= Required action =
Could you copy, exactly as written, every line from the first line of the records through the one containing "Click the browser back arrow button"?

········

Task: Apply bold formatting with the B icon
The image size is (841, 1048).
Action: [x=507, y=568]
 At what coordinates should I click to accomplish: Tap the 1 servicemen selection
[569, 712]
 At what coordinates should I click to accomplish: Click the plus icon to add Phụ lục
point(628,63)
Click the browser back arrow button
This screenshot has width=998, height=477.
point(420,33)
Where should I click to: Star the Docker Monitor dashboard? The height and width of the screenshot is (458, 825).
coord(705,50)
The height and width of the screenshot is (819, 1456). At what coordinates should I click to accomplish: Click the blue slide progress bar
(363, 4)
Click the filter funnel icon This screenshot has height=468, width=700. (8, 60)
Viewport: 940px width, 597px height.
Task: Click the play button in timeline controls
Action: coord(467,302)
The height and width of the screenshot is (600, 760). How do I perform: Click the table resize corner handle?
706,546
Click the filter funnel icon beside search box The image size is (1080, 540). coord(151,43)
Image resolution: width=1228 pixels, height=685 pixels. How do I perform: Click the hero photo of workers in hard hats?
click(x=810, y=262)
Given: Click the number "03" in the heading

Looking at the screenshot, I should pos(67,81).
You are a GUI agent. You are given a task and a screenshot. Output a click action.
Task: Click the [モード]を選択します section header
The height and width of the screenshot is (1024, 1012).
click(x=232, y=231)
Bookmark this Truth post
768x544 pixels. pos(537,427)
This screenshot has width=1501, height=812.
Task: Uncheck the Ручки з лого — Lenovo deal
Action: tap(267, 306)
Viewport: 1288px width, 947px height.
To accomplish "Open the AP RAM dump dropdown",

········

= Result =
Task: Apply bold formatting with the B icon
The image size is (841, 1048).
Action: [x=507, y=568]
 At what coordinates should I click to accomplish: Tap the 1 servicemen selection
[569, 712]
 At what coordinates should I click to accomplish: Click the plus icon to add Phụ lục
point(628,63)
Click the browser back arrow button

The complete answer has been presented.